INPUT DATA –
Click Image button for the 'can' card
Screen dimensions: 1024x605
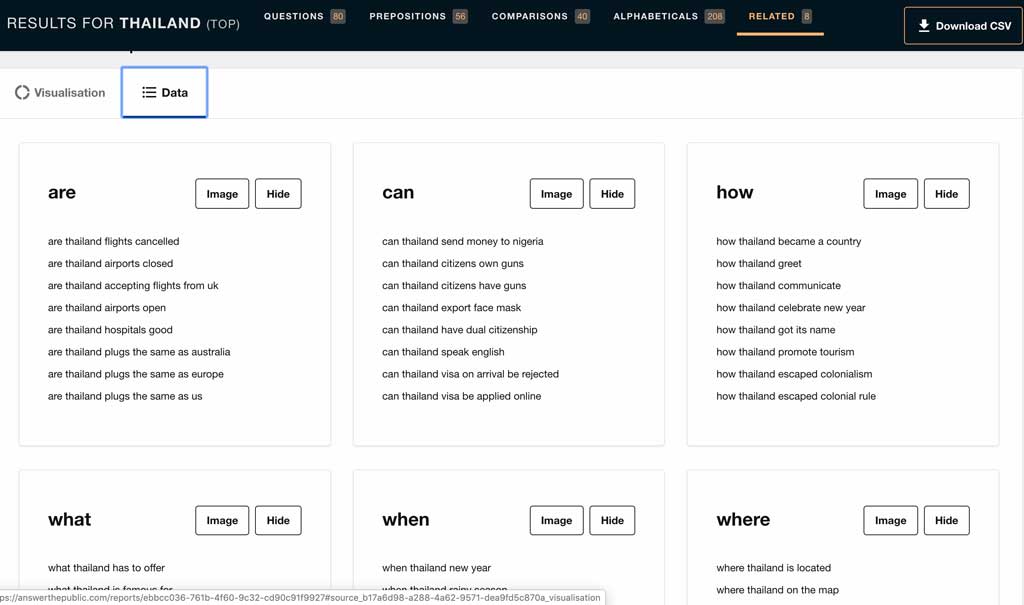pyautogui.click(x=556, y=194)
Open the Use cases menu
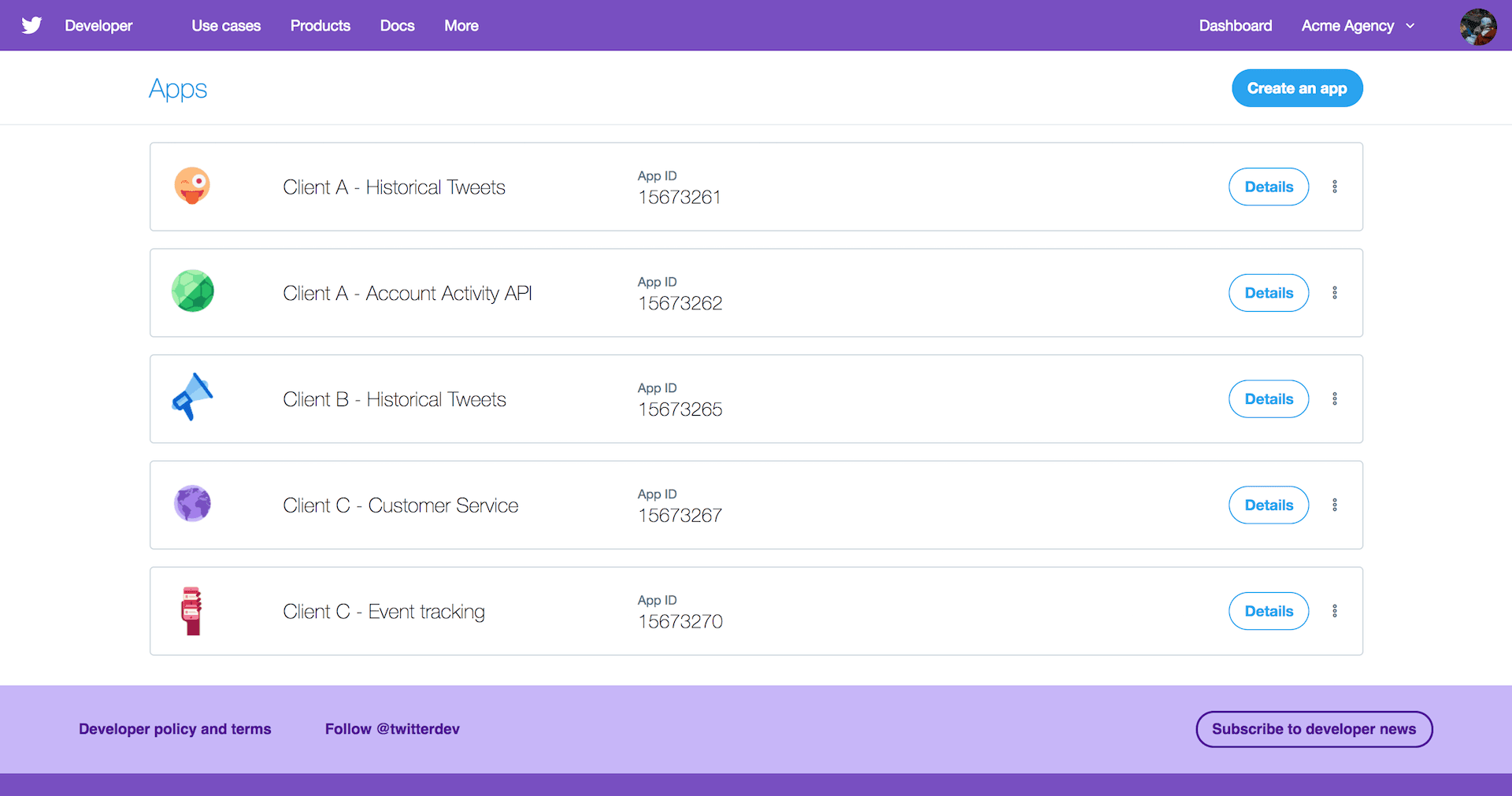1512x796 pixels. (226, 26)
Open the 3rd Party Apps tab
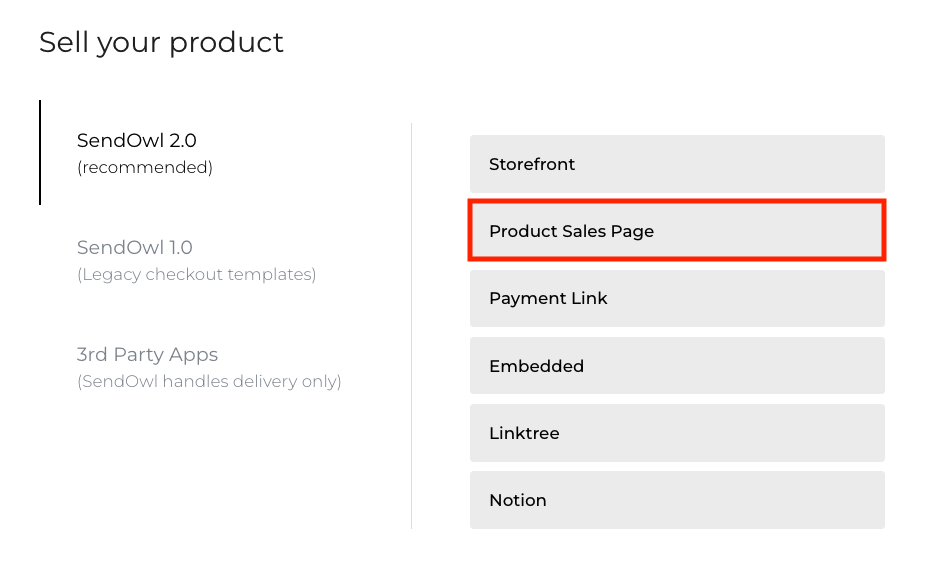930x571 pixels. (x=147, y=355)
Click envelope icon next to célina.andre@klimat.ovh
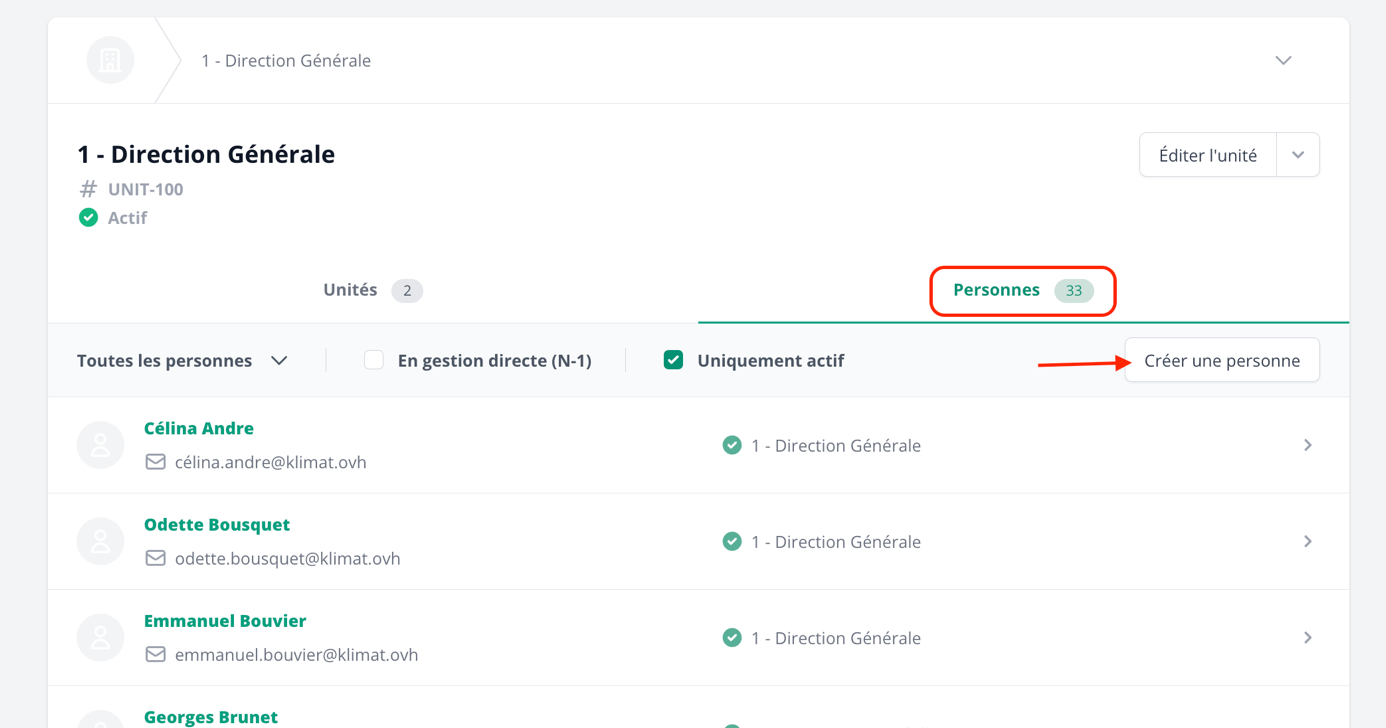1386x728 pixels. point(155,462)
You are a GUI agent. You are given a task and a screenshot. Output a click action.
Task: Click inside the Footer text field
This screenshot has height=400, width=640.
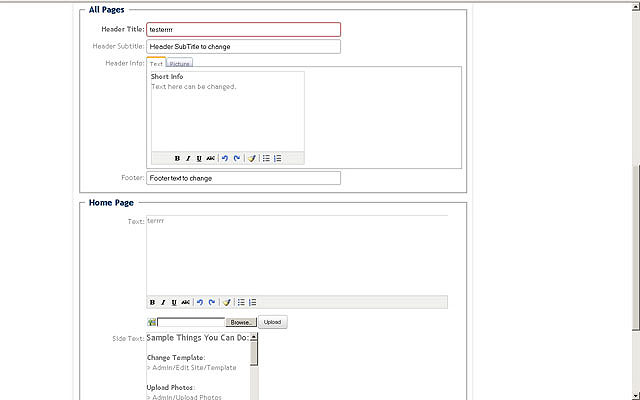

REQUIREMENT –
Copy task for the entries above: every line with the string "screenshot".

SOLUTION –
You are a GUI agent. You are given a task and a screenshot. Output a click action.
This screenshot has height=400, width=640.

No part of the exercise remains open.